Not to mention the LNF motors have a pile of torque management, at least I know they do on the cobalts.
They can be very fast, but stock I don't think I've seen one best at mid 14.
wow, i figured at minimum mid 13
No check YouTube to the only one you can find at a track are only running low to high 14"s
well yeah then find yourself a decent wet kit, bottle heater, wot switch, window switch if your'e auto, purge kit, nitrous bottle pressure gauge, at least 1 step colder plugs and at least 93 octane gas and you can run a 75 shot all day long. also pick up an msd retard box to retard the timing at least 3 degrees.
might i suggest
http://www.dynotunenitrous.com/store/scripts/default.asp
have fun with the new found power!
blucavvy wrote:well yeah then find yourself a decent wet kit, bottle heater, wot switch, window switch if your'e auto, purge kit, nitrous bottle pressure gauge, at least 1 step colder plugs and at least 93 octane gas and you can run a 75 shot all day long. also pick up an msd retard box to retard the timing at least 3 degrees.
might i suggest
http://www.dynotunenitrous.com/store/scripts/default.asp
have fun with the new found power!
You don't need to get an MSD retard box. For the plugs I woulds suggest Autolite 103's or NGK TR6's the NGKs are much better IMO but a little more money. I've ran with both. Don't cheap out with the bottle heater either you need that to keep prime pressure and get consistent runs I don't care who says otherwise.

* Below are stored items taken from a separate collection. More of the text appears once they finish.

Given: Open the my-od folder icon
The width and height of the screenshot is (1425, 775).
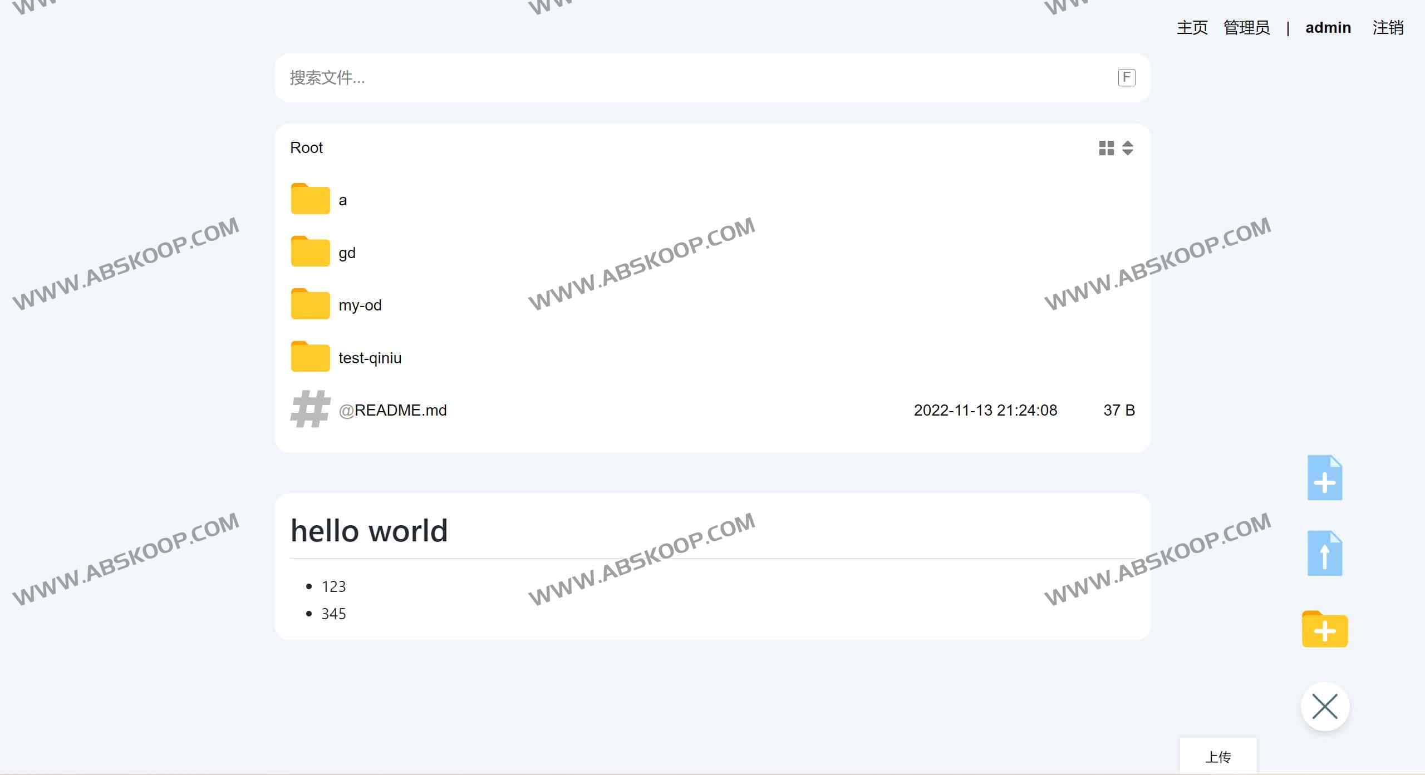Looking at the screenshot, I should tap(310, 304).
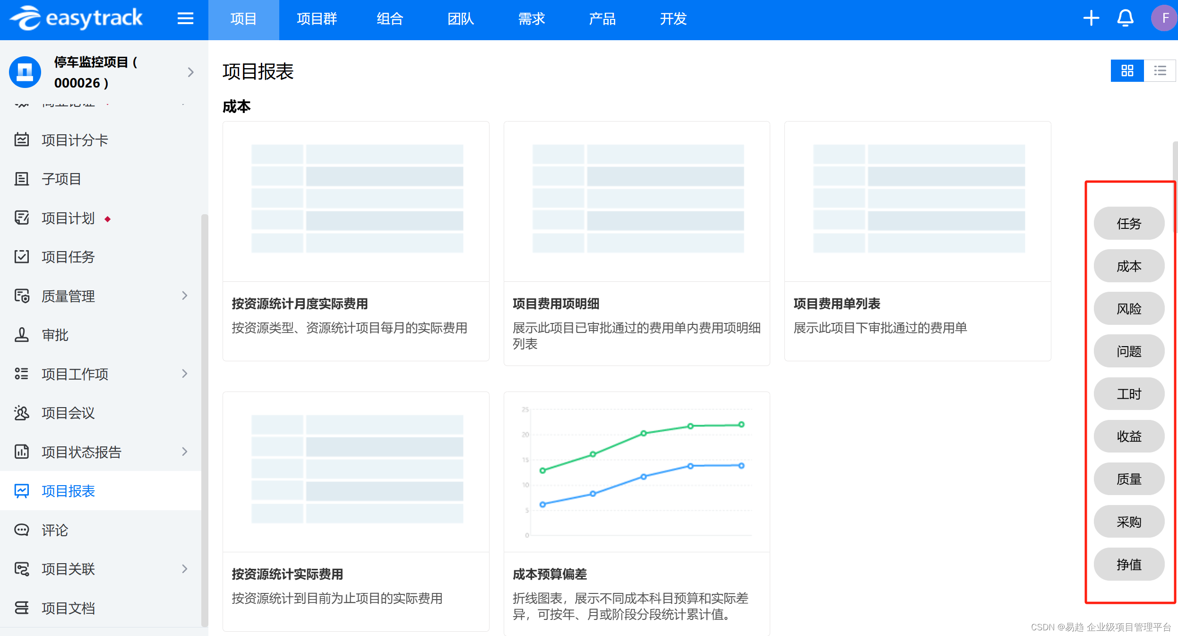Open the 项目群 top tab
This screenshot has width=1178, height=636.
[317, 19]
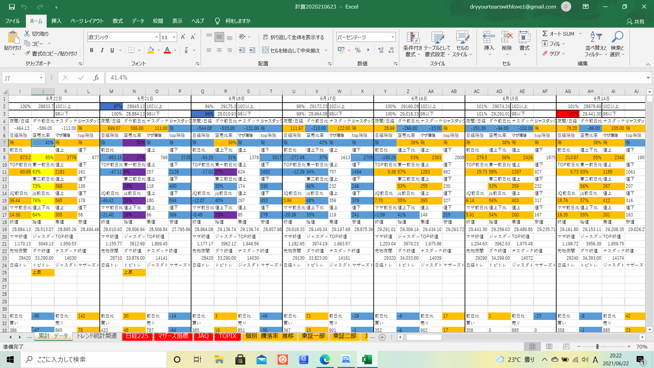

Aren't TR6's and those Autolites both too short for an Ecotec head???
As far as I know the best plug for an ecotec is the NGK LTR6IX-11 and the LTR7IX-1, 1 and 2 steps colder respectively.
I drive a silver car wrote:You don't need to get an MSD retard box.
need? no your'e right. for a 50 shot. however retarding the timing is cheap insurance. the msd retard box is like 60 dollars. y would you not do it?
plus it'll give you a step up for running a larger shot in the future.
Edited 2 time(s). Last edited Tuesday, October 26, 2010 1:53 PM
Awsome guys thanks i have a 5speed, I plan on goinh n2o I am building the motor as well its already out the car so I and i have got my money together i just need to know what pistons and cams for what im doing i already have the Arp head bolts and studs and im buyin a valve rebuilt kit most of it coming from allecotec.com any suggestions on my pistons im just gunna buy the stage 1 cams to keep from having any problems with codes.
If your doing all that build then boost the @!#$ out of it.
Saab Kit, GM Reflash, 10 psi
oh i plan on buying a turbo kit just not at this point in time i wanna take a shot at n2o and see how i like it if i dont i can change it :p
sky redlines aren't that fast unless they have full bolt ons, then they will see high 12's. My SS has the same motor just FWD so a stock one would run roughly high 13's to mid 14's depending on the driver. My buddy has some bolt ons and went 13.2 with his GXP Solstice which is Pontiacs version of the Sky Redline
I plan i building my motor and putting n20 on it then boosting it later and by the time its done ill prob be able to run 100 shot but ill prob just stick with a 75 ill be posting pictures of my build as i go on here.
keep saving for the Hahn kit...
Build the motor...
I have the hahn stage 2 with a built motor...
I'm buying the stage 1 cams and 8.9:1CR wisco pistons from allecotec
y are you buying the cams if your'e going to go turbo later?